[[ Material for this exercise, beginning ]]
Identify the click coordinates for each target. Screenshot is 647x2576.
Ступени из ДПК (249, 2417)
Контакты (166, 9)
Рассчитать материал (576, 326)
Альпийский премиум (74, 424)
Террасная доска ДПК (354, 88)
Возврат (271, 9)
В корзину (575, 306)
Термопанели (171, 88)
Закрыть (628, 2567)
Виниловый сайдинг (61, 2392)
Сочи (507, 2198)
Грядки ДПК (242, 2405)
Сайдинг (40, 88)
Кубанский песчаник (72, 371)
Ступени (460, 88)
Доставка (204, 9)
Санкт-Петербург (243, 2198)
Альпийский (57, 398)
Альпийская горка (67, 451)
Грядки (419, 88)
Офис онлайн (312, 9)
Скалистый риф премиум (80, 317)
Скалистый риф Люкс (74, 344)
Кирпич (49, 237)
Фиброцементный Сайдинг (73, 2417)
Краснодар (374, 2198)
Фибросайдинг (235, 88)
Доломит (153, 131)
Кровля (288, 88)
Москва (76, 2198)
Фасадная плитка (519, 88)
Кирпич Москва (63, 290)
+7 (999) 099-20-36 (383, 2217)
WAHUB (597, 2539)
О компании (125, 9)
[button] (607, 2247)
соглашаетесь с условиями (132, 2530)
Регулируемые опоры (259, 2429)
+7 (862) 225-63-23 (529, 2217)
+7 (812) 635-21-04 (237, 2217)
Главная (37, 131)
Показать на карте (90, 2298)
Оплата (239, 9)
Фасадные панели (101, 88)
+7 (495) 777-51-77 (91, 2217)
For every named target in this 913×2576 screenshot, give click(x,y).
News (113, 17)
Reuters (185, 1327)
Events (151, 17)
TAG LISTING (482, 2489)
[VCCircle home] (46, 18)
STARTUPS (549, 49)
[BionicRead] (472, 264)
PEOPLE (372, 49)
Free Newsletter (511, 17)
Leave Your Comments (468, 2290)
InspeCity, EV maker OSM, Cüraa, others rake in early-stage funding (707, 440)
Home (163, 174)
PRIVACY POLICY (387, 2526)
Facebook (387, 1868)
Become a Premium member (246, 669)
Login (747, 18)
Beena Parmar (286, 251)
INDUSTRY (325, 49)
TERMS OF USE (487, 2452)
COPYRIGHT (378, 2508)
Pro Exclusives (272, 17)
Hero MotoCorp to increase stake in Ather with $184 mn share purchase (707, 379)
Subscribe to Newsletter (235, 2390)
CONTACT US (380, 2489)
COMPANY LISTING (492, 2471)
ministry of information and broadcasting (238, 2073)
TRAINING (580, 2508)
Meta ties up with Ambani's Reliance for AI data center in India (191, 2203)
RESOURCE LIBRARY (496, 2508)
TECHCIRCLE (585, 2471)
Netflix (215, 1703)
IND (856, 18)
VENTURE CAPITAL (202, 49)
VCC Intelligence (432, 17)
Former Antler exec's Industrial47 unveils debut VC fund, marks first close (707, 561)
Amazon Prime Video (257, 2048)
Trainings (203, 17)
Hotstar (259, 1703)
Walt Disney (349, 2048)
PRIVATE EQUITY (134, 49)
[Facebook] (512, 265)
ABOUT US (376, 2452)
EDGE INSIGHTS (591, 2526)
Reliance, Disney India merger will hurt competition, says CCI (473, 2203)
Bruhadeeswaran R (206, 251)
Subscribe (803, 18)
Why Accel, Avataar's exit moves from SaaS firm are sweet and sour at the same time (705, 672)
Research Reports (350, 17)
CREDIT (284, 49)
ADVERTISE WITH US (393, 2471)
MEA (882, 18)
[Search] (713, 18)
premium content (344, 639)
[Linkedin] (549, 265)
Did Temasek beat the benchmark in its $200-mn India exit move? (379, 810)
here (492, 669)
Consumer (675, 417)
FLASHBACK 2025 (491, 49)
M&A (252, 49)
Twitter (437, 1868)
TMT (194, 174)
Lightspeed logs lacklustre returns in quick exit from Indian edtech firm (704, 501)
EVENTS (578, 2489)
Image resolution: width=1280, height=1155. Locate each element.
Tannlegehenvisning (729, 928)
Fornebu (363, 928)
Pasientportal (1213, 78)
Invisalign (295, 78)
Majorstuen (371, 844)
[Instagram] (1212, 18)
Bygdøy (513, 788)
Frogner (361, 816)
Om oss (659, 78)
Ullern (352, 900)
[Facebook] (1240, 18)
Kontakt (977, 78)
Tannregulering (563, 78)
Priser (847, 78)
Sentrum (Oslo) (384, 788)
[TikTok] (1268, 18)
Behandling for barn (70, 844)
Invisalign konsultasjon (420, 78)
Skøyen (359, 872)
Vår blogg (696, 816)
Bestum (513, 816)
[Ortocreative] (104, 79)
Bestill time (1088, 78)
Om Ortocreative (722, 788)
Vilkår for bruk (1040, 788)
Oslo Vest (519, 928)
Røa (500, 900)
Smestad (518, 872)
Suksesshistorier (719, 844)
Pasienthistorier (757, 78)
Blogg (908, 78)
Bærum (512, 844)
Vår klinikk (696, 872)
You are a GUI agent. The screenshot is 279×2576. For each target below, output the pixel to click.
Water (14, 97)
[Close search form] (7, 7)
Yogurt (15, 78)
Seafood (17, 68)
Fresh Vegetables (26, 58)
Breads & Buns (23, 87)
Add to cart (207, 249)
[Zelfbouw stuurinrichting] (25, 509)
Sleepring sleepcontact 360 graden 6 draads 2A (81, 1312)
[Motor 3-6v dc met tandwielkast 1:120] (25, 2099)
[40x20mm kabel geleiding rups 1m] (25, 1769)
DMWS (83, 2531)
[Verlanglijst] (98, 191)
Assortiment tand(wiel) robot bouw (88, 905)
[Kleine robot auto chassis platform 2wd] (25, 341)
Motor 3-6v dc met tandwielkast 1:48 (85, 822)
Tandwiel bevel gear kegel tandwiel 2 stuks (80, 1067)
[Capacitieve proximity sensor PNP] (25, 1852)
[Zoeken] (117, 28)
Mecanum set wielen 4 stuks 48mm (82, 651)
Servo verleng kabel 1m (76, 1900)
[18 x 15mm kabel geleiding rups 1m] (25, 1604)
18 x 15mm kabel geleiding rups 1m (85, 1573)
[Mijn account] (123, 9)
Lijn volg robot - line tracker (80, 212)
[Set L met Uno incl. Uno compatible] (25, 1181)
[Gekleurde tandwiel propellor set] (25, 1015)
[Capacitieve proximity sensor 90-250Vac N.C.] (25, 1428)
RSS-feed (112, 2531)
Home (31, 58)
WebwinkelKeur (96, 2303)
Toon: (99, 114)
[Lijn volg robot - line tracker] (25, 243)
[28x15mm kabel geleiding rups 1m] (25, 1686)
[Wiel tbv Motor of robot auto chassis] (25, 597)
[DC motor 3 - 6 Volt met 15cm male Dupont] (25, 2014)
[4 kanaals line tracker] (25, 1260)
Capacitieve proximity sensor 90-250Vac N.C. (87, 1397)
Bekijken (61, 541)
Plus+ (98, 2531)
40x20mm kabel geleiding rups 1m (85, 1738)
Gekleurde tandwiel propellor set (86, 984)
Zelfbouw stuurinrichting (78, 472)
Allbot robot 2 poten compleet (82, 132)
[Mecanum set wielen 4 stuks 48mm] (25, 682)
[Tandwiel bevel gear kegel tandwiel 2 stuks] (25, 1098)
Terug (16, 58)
[[ Material for this exercise, end ]]
(Assigned task)
Return a copy of each line in the records above that has "Zelfbouw" in it.

(Task result)
[Zelfbouw stuurinrichting] (25, 509)
Zelfbouw stuurinrichting (78, 472)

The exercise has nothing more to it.